Data for finding displayed items
------------------------------------------------

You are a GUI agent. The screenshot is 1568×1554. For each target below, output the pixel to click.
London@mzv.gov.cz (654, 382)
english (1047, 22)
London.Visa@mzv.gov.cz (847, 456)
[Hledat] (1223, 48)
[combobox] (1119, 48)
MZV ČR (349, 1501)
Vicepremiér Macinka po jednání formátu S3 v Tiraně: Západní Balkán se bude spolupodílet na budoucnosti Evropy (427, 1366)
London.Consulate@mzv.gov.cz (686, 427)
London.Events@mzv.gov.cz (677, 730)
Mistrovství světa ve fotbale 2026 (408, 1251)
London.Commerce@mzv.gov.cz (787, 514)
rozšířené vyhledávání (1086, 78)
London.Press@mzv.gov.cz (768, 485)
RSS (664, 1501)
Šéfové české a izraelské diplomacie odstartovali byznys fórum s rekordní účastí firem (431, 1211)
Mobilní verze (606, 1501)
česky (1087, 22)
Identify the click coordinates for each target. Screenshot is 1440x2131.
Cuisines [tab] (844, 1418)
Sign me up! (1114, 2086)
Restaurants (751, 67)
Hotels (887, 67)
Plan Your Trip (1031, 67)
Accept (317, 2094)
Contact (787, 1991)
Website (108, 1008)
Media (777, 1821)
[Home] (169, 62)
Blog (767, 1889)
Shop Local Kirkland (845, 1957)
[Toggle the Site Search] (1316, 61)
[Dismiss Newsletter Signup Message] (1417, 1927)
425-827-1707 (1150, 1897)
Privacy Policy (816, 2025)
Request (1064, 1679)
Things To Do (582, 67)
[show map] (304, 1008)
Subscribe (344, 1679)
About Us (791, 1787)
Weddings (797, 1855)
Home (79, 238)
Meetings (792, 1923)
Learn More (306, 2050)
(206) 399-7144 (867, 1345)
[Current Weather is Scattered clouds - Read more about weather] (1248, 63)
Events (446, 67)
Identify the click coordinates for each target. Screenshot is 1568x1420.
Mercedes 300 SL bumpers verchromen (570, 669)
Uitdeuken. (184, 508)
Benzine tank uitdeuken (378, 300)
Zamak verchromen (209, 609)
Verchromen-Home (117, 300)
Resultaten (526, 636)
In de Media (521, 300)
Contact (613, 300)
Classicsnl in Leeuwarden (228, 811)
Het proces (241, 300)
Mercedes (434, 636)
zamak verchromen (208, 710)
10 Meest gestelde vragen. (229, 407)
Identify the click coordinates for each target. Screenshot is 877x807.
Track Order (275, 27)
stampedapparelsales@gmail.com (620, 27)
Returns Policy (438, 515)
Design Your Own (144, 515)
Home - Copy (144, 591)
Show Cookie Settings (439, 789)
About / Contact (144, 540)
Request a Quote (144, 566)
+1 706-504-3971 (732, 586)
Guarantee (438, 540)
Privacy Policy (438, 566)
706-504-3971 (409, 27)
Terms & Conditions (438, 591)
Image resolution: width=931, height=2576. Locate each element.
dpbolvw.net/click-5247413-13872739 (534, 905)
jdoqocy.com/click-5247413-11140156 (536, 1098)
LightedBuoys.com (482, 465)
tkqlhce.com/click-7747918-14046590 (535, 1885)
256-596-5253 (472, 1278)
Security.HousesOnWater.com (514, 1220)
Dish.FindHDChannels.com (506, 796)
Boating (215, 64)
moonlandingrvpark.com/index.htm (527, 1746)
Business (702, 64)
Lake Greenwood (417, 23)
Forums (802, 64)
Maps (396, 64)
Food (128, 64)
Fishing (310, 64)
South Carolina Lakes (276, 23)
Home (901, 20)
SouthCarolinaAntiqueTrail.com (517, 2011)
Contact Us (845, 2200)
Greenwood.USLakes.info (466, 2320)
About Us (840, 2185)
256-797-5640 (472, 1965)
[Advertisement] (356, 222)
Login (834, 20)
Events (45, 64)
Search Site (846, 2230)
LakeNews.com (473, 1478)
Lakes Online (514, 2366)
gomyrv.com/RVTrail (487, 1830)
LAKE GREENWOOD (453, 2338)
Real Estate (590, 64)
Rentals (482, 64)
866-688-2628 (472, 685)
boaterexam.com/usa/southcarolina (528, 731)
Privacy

------------------------------------------------

Convert all of the data above into a Markdown table with two columns, "No." for the row number and "Line" for the line itself, and leave out any blank lines.

| No. | Line |
|---|---|
| 1 | You are a GUI agent. The screenshot is 1568×1554. For each target below, output the pixel to click. |
| 2 | London@mzv.gov.cz (654, 382) |
| 3 | english (1047, 22) |
| 4 | London.Visa@mzv.gov.cz (847, 456) |
| 5 | [Hledat] (1223, 48) |
| 6 | [combobox] (1119, 48) |
| 7 | MZV ČR (349, 1501) |
| 8 | Vicepremiér Macinka po jednání formátu S3 v Tiraně: Západní Balkán se bude spolupodílet na budoucnosti Evropy (427, 1366) |
| 9 | London.Consulate@mzv.gov.cz (686, 427) |
| 10 | London.Events@mzv.gov.cz (677, 730) |
| 11 | Mistrovství světa ve fotbale 2026 (408, 1251) |
| 12 | London.Commerce@mzv.gov.cz (787, 514) |
| 13 | rozšířené vyhledávání (1086, 78) |
| 14 | London.Press@mzv.gov.cz (768, 485) |
| 15 | RSS (664, 1501) |
| 16 | Šéfové české a izraelské diplomacie odstartovali byznys fórum s rekordní účastí firem (431, 1211) |
| 17 | Mobilní verze (606, 1501) |
| 18 | česky (1087, 22) |
| 19 | Identify the click coordinates for each target. Screenshot is 1440x2131. |
| 20 | Cuisines [tab] (844, 1418) |
| 21 | Sign me up! (1114, 2086) |
| 22 | Restaurants (751, 67) |
| 23 | Hotels (887, 67) |
| 24 | Plan Your Trip (1031, 67) |
| 25 | Accept (317, 2094) |
| 26 | Contact (787, 1991) |
| 27 | Website (108, 1008) |
| 28 | Media (777, 1821) |
| 29 | [Home] (169, 62) |
| 30 | Blog (767, 1889) |
| 31 | Shop Local Kirkland (845, 1957) |
| 32 | [Toggle the Site Search] (1316, 61) |
| 33 | [Dismiss Newsletter Signup Message] (1417, 1927) |
| 34 | 425-827-1707 (1150, 1897) |
| 35 | Privacy Policy (816, 2025) |
| 36 | Request (1064, 1679) |
| 37 | Things To Do (582, 67) |
| 38 | [show map] (304, 1008) |
| 39 | Subscribe (344, 1679) |
| 40 | About Us (791, 1787) |
| 41 | Weddings (797, 1855) |
| 42 | Home (79, 238) |
| 43 | Meetings (792, 1923) |
| 44 | Learn More (306, 2050) |
| 45 | (206) 399-7144 (867, 1345) |
| 46 | [Current Weather is Scattered clouds - Read more about weather] (1248, 63) |
| 47 | Events (446, 67) |
| 48 | Identify the click coordinates for each target. Screenshot is 1568x1420. |
| 49 | Mercedes 300 SL bumpers verchromen (570, 669) |
| 50 | Uitdeuken. (184, 508) |
| 51 | Benzine tank uitdeuken (378, 300) |
| 52 | Zamak verchromen (209, 609) |
| 53 | Verchromen-Home (117, 300) |
| 54 | Resultaten (526, 636) |
| 55 | In de Media (521, 300) |
| 56 | Contact (613, 300) |
| 57 | Classicsnl in Leeuwarden (228, 811) |
| 58 | Het proces (241, 300) |
| 59 | Mercedes (434, 636) |
| 60 | zamak verchromen (208, 710) |
| 61 | 10 Meest gestelde vragen. (229, 407) |
| 62 | Identify the click coordinates for each target. Screenshot is 877x807. |
| 63 | Track Order (275, 27) |
| 64 | stampedapparelsales@gmail.com (620, 27) |
| 65 | Returns Policy (438, 515) |
| 66 | Design Your Own (144, 515) |
| 67 | Home - Copy (144, 591) |
| 68 | Show Cookie Settings (439, 789) |
| 69 | About / Contact (144, 540) |
| 70 | Request a Quote (144, 566) |
| 71 | +1 706-504-3971 (732, 586) |
| 72 | Guarantee (438, 540) |
| 73 | Privacy Policy (438, 566) |
| 74 | 706-504-3971 (409, 27) |
| 75 | Terms & Conditions (438, 591) |
| 76 | Image resolution: width=931, height=2576. Locate each element. |
| 77 | dpbolvw.net/click-5247413-13872739 (534, 905) |
| 78 | jdoqocy.com/click-5247413-11140156 (536, 1098) |
| 79 | LightedBuoys.com (482, 465) |
| 80 | tkqlhce.com/click-7747918-14046590 (535, 1885) |
| 81 | 256-596-5253 (472, 1278) |
| 82 | Security.HousesOnWater.com (514, 1220) |
| 83 | Dish.FindHDChannels.com (506, 796) |
| 84 | Boating (215, 64) |
| 85 | moonlandingrvpark.com/index.htm (527, 1746) |
| 86 | Business (702, 64) |
| 87 | Lake Greenwood (417, 23) |
| 88 | Forums (802, 64) |
| 89 | Maps (396, 64) |
| 90 | Food (128, 64) |
| 91 | Fishing (310, 64) |
| 92 | South Carolina Lakes (276, 23) |
| 93 | Home (901, 20) |
| 94 | SouthCarolinaAntiqueTrail.com (517, 2011) |
| 95 | Contact Us (845, 2200) |
| 96 | Greenwood.USLakes.info (466, 2320) |
| 97 | About Us (840, 2185) |
| 98 | 256-797-5640 (472, 1965) |
| 99 | [Advertisement] (356, 222) |
| 100 | Login (834, 20) |
| 101 | Events (45, 64) |
| 102 | Search Site (846, 2230) |
| 103 | LakeNews.com (473, 1478) |
| 104 | Lakes Online (514, 2366) |
| 105 | gomyrv.com/RVTrail (487, 1830) |
| 106 | LAKE GREENWOOD (453, 2338) |
| 107 | Real Estate (590, 64) |
| 108 | Rentals (482, 64) |
| 109 | 866-688-2628 (472, 685) |
| 110 | boaterexam.com/usa/southcarolina (528, 731) |
| 111 | Privacy |